---------- Supplied records

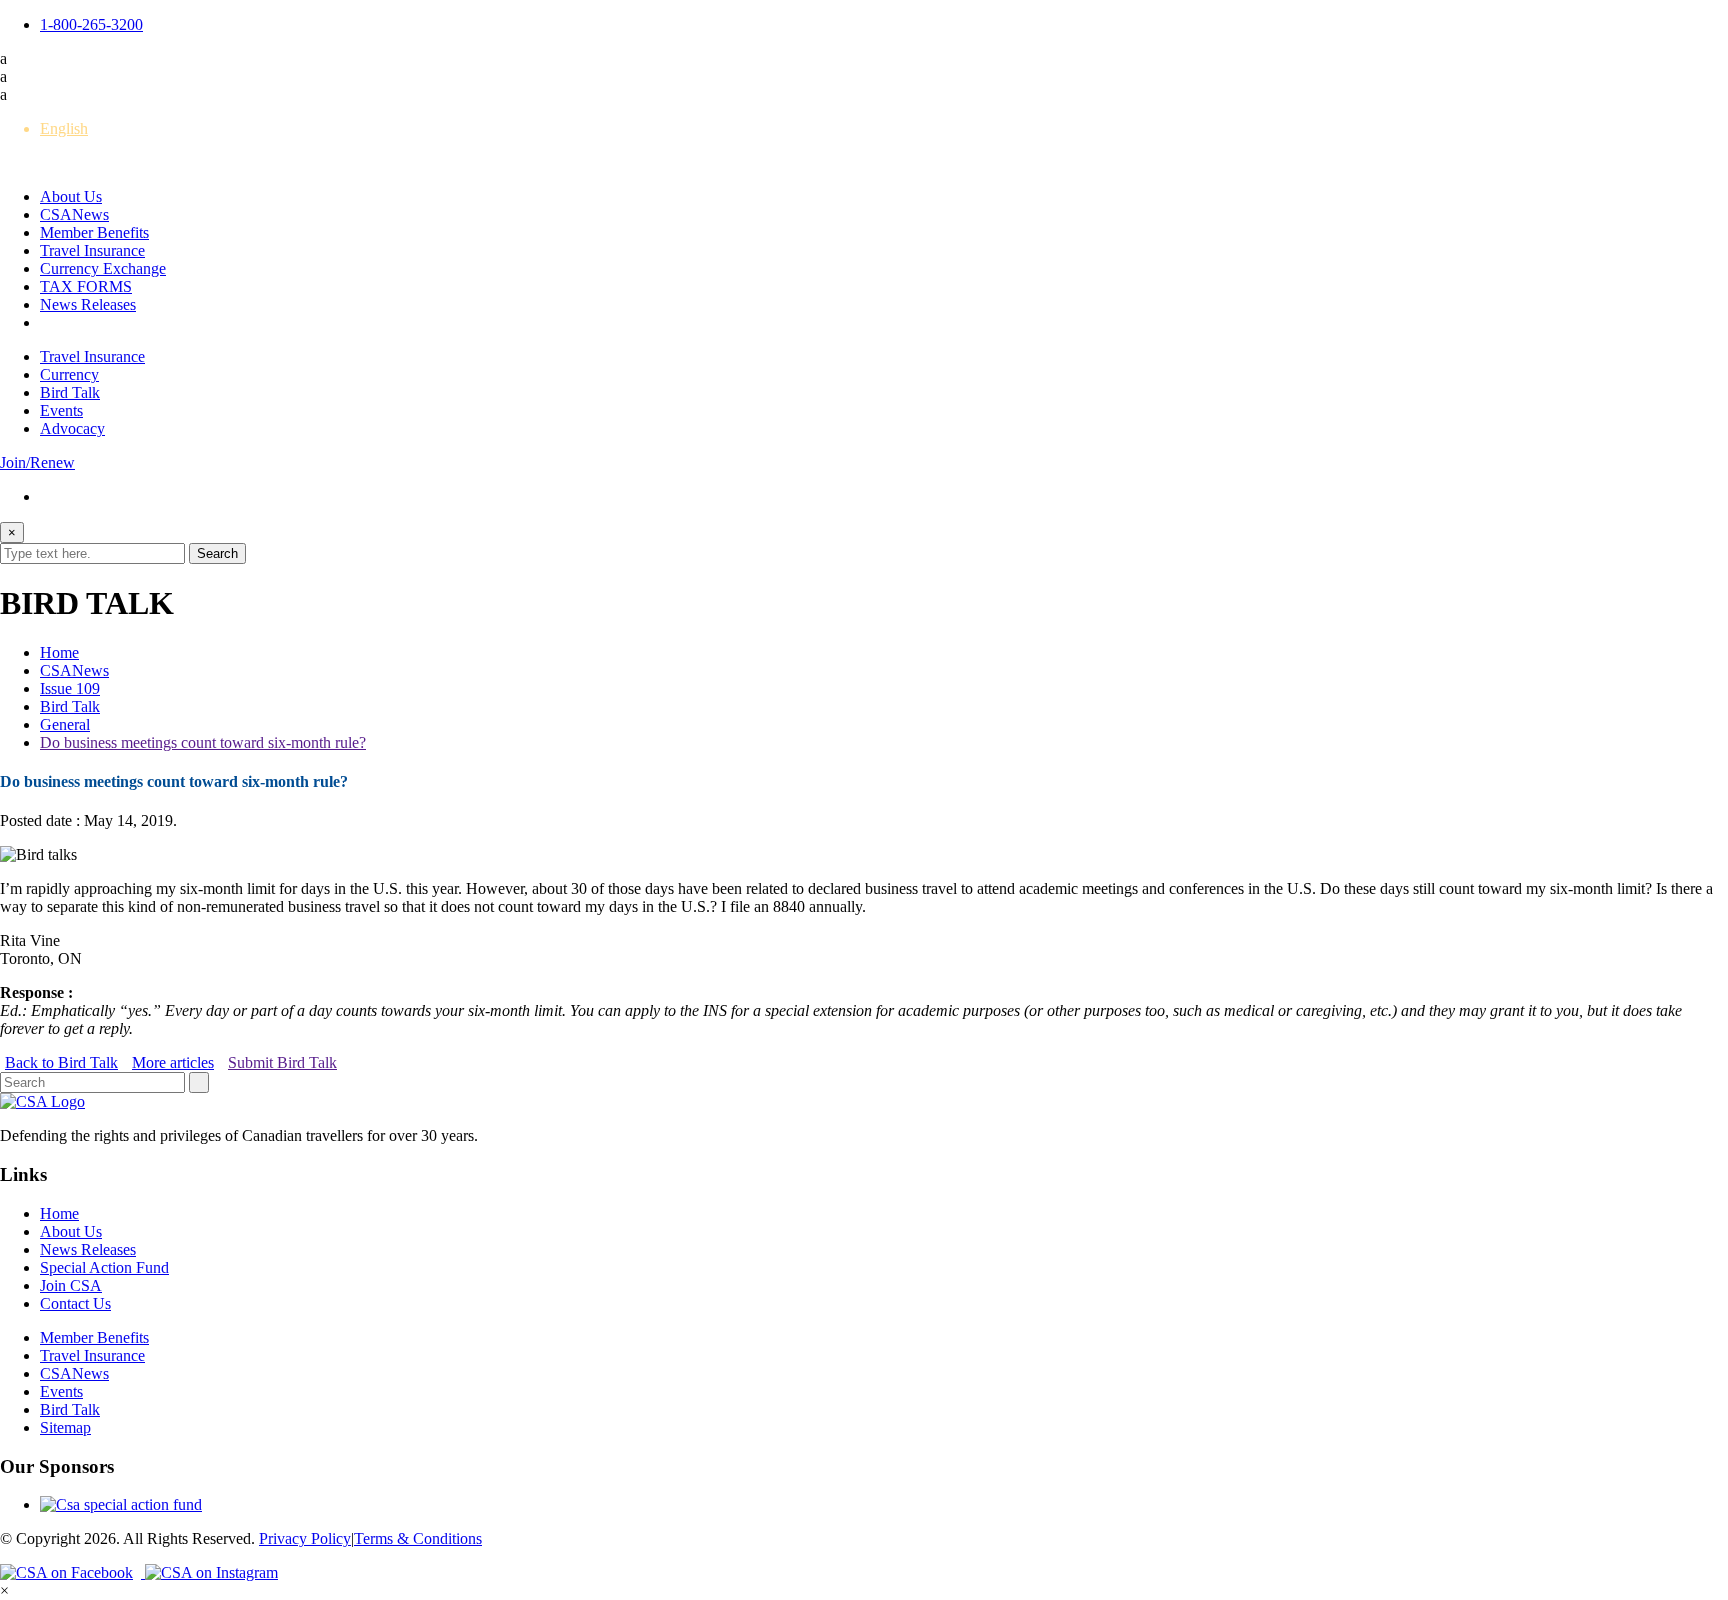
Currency (69, 374)
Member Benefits (94, 232)
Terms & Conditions (418, 1538)
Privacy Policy (305, 1538)
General (65, 724)
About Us (71, 196)
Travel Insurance (92, 250)
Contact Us (75, 1303)
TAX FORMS (86, 286)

--------------------

In the answer, all of the material should appear exactly as given, with no picture carried over.

Currency (69, 374)
Member Benefits (94, 232)
Terms & Conditions (418, 1538)
Privacy Policy (305, 1538)
General (65, 724)
About Us (71, 196)
Travel Insurance (92, 250)
Contact Us (75, 1303)
TAX FORMS (86, 286)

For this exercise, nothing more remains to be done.